George and Accommodation
George has recently entered the BSUCP (Berland State University for Cool Programmers). George has a friend Alex who has also entered the university. Now they are moving into a dormitory.
George and Alex want to live in the same room. The dormitory has n rooms in total. At the moment the i-th room has pi people living in it and the room can accommodate qi people in total (pi ≤ qi).
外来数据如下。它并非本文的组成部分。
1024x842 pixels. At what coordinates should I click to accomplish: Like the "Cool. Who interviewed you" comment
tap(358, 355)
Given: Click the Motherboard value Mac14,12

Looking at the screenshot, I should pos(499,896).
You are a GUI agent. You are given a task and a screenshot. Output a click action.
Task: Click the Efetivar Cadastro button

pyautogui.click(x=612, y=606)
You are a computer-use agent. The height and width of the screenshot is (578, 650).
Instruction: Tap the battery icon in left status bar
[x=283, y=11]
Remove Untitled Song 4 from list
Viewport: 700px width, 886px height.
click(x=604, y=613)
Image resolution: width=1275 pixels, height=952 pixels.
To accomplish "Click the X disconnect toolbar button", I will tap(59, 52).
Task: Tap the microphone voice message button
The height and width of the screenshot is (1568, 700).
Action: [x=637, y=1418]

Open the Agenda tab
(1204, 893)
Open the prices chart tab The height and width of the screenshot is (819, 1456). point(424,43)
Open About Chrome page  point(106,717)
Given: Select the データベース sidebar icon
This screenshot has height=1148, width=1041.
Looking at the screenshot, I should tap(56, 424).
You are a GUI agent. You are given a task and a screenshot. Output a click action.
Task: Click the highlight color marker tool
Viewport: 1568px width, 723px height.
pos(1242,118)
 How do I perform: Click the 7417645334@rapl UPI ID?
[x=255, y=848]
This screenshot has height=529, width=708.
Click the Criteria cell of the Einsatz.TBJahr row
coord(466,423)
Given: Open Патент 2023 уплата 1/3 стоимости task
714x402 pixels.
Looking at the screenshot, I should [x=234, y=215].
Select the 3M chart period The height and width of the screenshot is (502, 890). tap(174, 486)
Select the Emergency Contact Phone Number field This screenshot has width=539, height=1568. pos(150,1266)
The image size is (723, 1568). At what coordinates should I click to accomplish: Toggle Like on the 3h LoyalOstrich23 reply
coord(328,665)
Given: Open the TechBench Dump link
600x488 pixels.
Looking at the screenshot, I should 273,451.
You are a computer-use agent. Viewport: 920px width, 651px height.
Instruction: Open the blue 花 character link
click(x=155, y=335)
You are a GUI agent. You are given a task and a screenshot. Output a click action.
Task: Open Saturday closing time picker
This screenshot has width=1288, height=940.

Your task is to count how many rooms has free place for both George and Alex.

Input
The first line contains a single integer n (1 ≤ n ≤ 100) — the number of rooms.
The i-th of the next n lines contains two integers pi and qi (0 ≤ pi ≤ qi ≤ 100) — the number of people who already live in the i-th room and the room’s capacity.

Output
Print a single integer — the number of rooms where George and Alex can move in.

Sample Input
3
1 1
2 2
3 3

Sample Output
0

问题链接：https://vjudge.net/problem/CodeForces-467A

问题简述：在现有的房间中，选择能同时铸两个人的房间，求出符合房间的数目。

问题分析：要能循环输入每个房间的状况，并用判断语句统计符合的数目。

程序说明：用for语句循环输入，用两个数相减大于或者等于2作为判断条件，循环内自增来统计。

AC通过的C语言程序如下：

#include "pch.h"
#include <iostream>
using namespace std;
int main()
{
	int room, pi, qi,a,b=0;
	cin >> a;
	for (int i = 0; i < a; i++) {
		cin >> pi;
		cin >> qi;
		if ((qi - pi) >= 2)
			b++;
	}
	cout << b;
}